The gap between the needy and the donor cannot be bridged unless organs are taken from brain dead patients, National Organ & Tissue Transplant Organisation (NOTTO) Director Dr Vimal Bhandari told reporters here.
"The NOTTO aimed at having a stronger system to ensure that organs like hearts and livers from brain dead persons are immediately made available to a needy patient through a networking mechanism," he told reporters.
This system will bridge the huge gap between donor and recipients as only live organ donation is not enough, he said.
Bhandari said under NOTTO, five Regional Organ and Tissue Transplant Organisations (ROTTO) centres have come up in the country.
One of them is at the Post Graduate Medical Education and Research in Kolkata that covers five states of the East - Bihar, Odisha, Jharkhand, Sikkim and West Bengal, he said.
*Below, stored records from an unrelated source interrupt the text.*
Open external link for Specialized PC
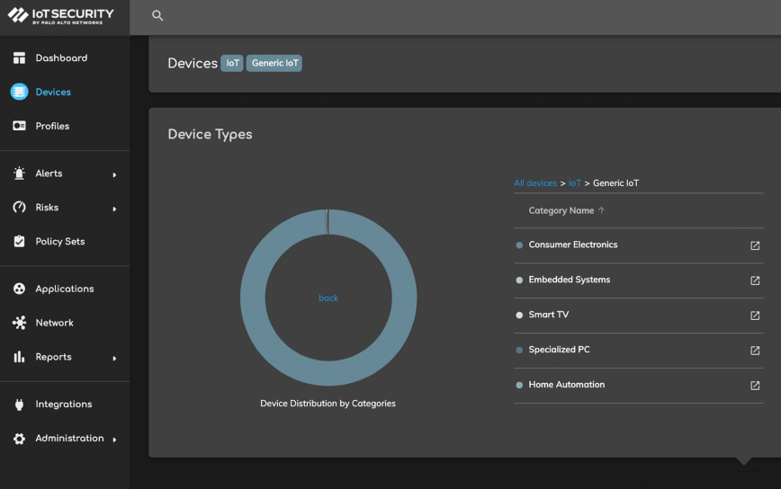 pos(755,351)
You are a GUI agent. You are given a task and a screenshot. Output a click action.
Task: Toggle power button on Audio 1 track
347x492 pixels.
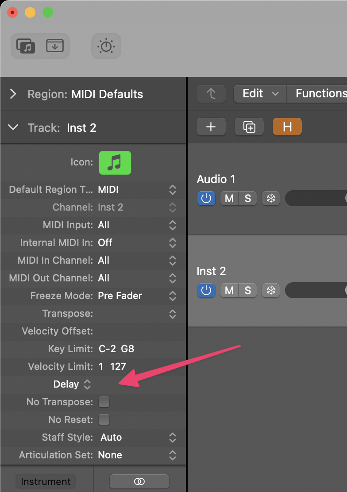coord(206,199)
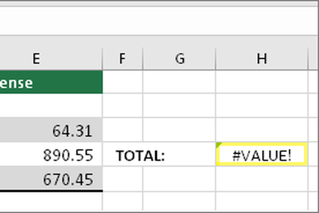Select column H cell in green header row
This screenshot has width=319, height=213.
262,82
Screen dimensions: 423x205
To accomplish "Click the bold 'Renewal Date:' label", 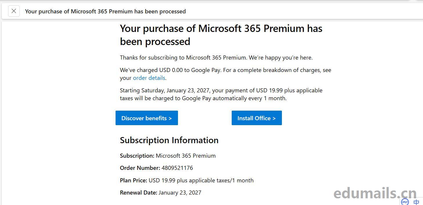I will (x=138, y=193).
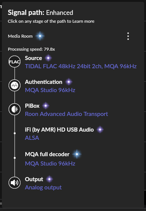Click the Media Room zone name

point(20,36)
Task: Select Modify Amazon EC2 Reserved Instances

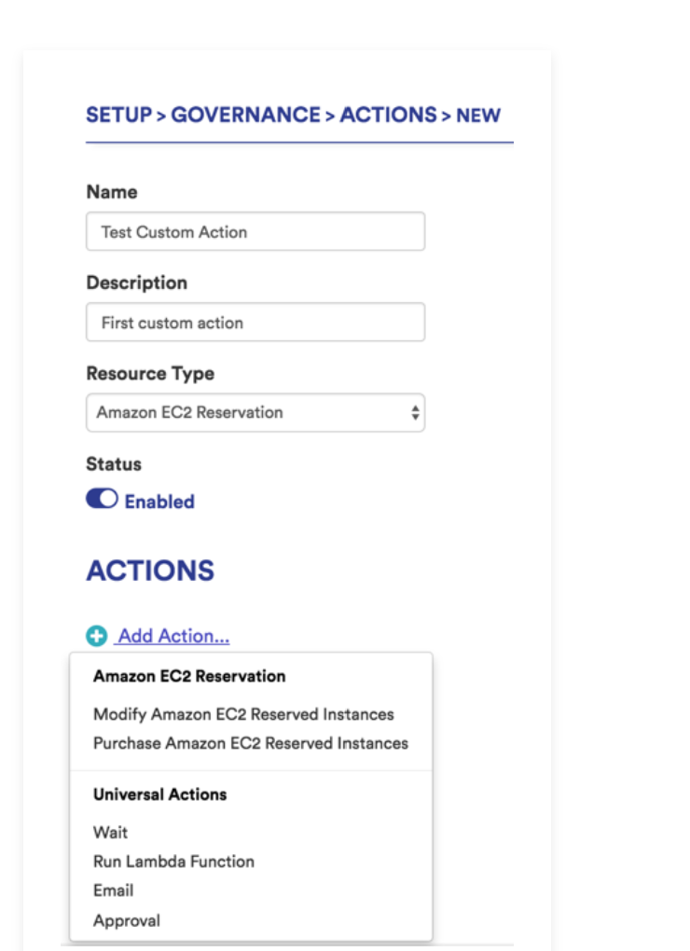Action: pos(243,714)
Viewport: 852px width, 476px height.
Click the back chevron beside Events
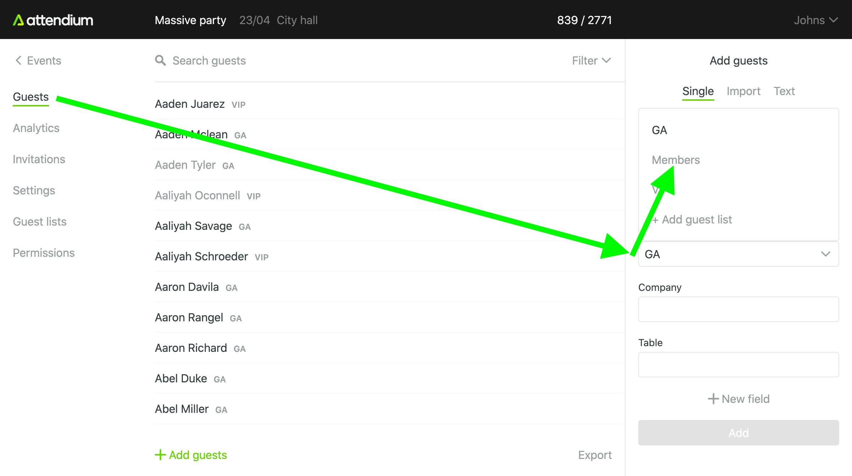click(x=18, y=61)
Bhandari said 21 states, from all over the country, have adopted NOTTO and among them "Tamil Nadu, Telangana, Maharashtra, Kerala and Karnataka are really doing well. We hope West Bengal will catch up in another 3-4 years."
Joint Director ROTTO, Prof Arpita Ray Chaudhury said, in 2017 there was only one case of the organ transplant of a brain dead person in West Bengal while there were five cases in 2016.